Sinclair Secondary School is located in Whitby, Ontario. Opened in 1994, it is home to nearly 2000 students and over 100 teaching staff. Serving both Special Education and French Immersion students, the school is recognized for its strong academic reputation and remains the highest ranked school in the Durham Region, according to the Fraser Institute's Ontario Secondary School Report Card program.

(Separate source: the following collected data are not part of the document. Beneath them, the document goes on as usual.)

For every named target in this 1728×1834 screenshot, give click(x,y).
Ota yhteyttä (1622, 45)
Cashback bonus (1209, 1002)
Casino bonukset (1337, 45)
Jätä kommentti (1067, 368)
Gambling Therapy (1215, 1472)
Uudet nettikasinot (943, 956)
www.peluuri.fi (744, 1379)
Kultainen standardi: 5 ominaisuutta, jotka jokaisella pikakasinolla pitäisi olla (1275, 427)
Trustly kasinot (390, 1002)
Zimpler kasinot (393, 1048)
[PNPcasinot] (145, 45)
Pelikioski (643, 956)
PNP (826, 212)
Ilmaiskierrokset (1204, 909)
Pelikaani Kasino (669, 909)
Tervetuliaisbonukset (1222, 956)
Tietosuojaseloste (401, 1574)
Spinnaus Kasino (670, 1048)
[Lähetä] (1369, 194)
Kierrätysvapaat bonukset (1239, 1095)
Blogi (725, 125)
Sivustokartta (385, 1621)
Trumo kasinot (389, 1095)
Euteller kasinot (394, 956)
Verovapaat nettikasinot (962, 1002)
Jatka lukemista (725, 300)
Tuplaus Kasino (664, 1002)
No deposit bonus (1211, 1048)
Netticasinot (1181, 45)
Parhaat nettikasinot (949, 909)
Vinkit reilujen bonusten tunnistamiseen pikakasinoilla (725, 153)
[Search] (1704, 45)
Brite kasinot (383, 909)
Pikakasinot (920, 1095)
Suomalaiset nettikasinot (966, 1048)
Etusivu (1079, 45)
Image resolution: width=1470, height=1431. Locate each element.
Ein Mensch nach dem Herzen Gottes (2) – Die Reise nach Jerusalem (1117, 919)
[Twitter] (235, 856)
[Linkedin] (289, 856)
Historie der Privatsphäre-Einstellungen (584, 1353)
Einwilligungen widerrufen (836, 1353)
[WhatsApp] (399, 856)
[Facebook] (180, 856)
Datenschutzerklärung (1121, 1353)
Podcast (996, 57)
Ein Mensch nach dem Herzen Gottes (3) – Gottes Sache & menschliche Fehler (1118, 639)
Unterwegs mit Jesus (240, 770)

Notable alumni and faculty
Delroy Clarke (born 1982), Faculty, Canadian football player
Aaron Milton (born 1992), Alumni, Canadian football player
Ana Padurariu (born 2002), Alumni, Canadian artistic gymnast, 2018 world not-first place medalist on beam
Karl Svoboda (born 1963), Faculty, formal professional Canadian rugby player

Notable Clubs and Committees of SSS

DECA (Sinclair Chapter) 
One of Sinclair Secondary's most established, largest, and most recognized clubs is its DECA chapter. Founded in the early 2010s, by Hussein Yassin and Rupica Sudan the club has grown exponentially over the years to amass a membership of over 120 students who compete in DECA business competitions both in Canada and the United States. Being the host school for the Nor-Eastern regionals, the chapter is well-known for its organizational abilities and overall DECA spirit. The chapter regularly sends teams of both written and oral competitors to the International Career Development Conference (ICDC) held in the United States. Sinclair Secondary's chapter is very well known in the social sphere of DECA Ontario for its competitive members and their efforts in various events such as the CSP. Their efforts Community Service Project (CSP) in the year of 2015-2017 with the team of Young and Ma saw huge non-profit work and donations made for Muscular Dystrophy Canada and collectively raised several thousands of dollars for the non-profit. Additionally, in the year of 2016-2017, the team of Myers contributed over 400 hours of community service work and over two thousand pounds of food donations for Feed the Need in Durham (Non-profit food bank and warehouse). Both of the aforementioned teams progressed to the international stage of DECA competition at the ICDC events in both Orlando, Fl, and Anaheim, Ca, where they presented their work contributed to both of their causes. The chapter has its well-known advisers of Kristie Lee and Raymond Scarlet who are large influences on how the chapter is ran and on how the Nor-Eastern regional events are held annually.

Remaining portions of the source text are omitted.